Background/Purpose: While the pathogenesis of neuropsychiatric SLE (NPSLE) is not fully understood, critical aspects of disease development include neuroinflammation and loss of brain barrier integrity. Fingolimod, a sphingosine-1-phosphate (S1P) receptor modulator, is approved for the treatment of multiple sclerosis. Through functional antagonism of S1P receptors, fingolimod prevents lymphocyte egress from lymphoid organs. In addition to reducing CNS infiltration by peripheral lymphocytes, fingolimod also exhibits direct neuroprotective effects such as preserving brain barrier integrity and decreasing pro-inflammatory cytokine secretion by astrocytes and microglia. Given these effects, we hypothesized that fingolimod would attenuate neurobehavioral deficits in MRL-lpr/lpr mice, a validated NPSLE model.

Methods: Ten-week-old female MRL-lpr/lpr mice were treated thrice weekly with fingolimod (3 mg/kg) or vehicle alone (n=16/group) by intraperitoneal injection. After 4 weeks of treatment, mice were assessed for alterations in cognitive function or emotionality. The object placement and object recognition tests were performed to assess visuospatial and recognition memory. The swim test was used to assess despair-like immobility. Brains were paraffin-embedded for histological analysis and immunohistochemical staining.

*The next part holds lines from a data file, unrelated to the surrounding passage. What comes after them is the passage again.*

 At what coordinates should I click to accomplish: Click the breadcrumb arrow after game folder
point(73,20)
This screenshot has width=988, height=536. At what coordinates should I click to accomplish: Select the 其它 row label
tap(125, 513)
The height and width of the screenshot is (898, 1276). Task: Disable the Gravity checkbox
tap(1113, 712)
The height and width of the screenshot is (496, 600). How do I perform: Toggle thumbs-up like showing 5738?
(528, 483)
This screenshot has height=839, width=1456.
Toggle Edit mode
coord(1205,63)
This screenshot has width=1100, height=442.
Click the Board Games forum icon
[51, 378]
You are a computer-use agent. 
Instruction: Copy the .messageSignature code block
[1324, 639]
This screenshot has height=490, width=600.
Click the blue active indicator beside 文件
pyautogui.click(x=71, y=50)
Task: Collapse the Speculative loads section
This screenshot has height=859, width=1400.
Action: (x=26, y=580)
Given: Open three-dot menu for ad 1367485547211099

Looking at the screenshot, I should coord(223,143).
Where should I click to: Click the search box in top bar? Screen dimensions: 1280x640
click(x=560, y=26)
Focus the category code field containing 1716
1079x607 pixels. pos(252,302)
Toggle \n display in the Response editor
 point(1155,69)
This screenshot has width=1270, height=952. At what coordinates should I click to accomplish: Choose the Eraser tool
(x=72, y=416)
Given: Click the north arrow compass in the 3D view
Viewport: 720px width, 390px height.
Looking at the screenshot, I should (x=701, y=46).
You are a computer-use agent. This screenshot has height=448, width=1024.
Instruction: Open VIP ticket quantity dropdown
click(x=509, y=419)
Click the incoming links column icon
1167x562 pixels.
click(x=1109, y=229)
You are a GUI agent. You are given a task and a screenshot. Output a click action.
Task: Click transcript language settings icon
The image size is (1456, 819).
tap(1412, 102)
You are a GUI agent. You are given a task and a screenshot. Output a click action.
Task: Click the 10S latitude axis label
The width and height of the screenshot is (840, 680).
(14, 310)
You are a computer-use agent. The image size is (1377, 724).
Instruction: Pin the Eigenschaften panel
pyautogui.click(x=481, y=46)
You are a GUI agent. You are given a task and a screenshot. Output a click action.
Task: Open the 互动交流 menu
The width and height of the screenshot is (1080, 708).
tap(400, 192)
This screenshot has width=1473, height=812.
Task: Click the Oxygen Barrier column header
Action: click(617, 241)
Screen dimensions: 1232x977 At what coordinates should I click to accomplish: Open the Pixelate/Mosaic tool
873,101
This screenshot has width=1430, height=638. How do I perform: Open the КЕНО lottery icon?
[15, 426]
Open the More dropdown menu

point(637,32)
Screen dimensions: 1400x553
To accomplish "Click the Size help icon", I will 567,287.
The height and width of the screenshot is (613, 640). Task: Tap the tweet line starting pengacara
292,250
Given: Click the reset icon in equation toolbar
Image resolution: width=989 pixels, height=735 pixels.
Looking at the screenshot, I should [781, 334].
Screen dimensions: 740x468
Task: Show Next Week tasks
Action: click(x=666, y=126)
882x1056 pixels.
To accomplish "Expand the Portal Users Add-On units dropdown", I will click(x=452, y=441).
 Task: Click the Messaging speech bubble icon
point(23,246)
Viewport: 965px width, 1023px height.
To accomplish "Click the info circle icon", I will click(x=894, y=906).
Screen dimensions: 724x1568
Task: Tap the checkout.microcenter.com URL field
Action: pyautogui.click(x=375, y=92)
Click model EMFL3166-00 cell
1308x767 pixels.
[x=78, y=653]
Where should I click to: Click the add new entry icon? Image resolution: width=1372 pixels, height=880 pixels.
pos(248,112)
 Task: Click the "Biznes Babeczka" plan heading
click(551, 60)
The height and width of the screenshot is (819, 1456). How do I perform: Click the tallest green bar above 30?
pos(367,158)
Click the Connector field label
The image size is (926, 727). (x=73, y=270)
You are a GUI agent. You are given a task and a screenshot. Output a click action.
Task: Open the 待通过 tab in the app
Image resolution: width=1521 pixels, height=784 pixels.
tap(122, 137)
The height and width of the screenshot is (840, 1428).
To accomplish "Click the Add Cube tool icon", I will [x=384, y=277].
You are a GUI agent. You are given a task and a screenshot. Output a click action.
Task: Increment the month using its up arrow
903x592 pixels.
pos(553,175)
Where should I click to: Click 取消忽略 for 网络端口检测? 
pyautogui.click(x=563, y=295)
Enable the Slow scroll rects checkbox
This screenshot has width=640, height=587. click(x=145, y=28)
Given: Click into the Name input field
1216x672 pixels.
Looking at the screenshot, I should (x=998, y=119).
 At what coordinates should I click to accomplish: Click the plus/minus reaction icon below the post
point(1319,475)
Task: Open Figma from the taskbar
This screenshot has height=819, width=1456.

Results: Fingolimod-treated mice exhibited significantly improved preference for novel object placement when compared with control-treated mice (67±5% vs. 51±4.8%, p=0.024), demonstrating maintenance of visuospatial memory. Moreover, fingolimod-treated mice displayed less despair-induced immobility (57±2.7% vs. 45±4.2%, p=0.019), indicating that fingolimod mitigates the depression-like phenotype. Immunofluorescent staining revealed a significant reduction in B and T cell infiltration of the choroid plexus in fingolimod-treated mice (Figure 1). Finally, fingolimod reduced perivascular and periventricular leakage of serum albumin, supporting improved barrier functionality. Systemic effects of fingolimod included a significant decrease in splenomegaly and lymphadenopathy, but surprisingly without a change in circulating anti-DNA titers.

Conclusion: Fingolimod treatment ameliorates cognitive dysfunction and depressive-like behavior in MRL-lpr/lpr mice, and reduces CNS lymphocytic infiltration and brain barrier leakiness. Our results highlight a novel role of S1P in the pathogenesis of NPSLE and point to S1P receptor modulation as a potential therapeutic target.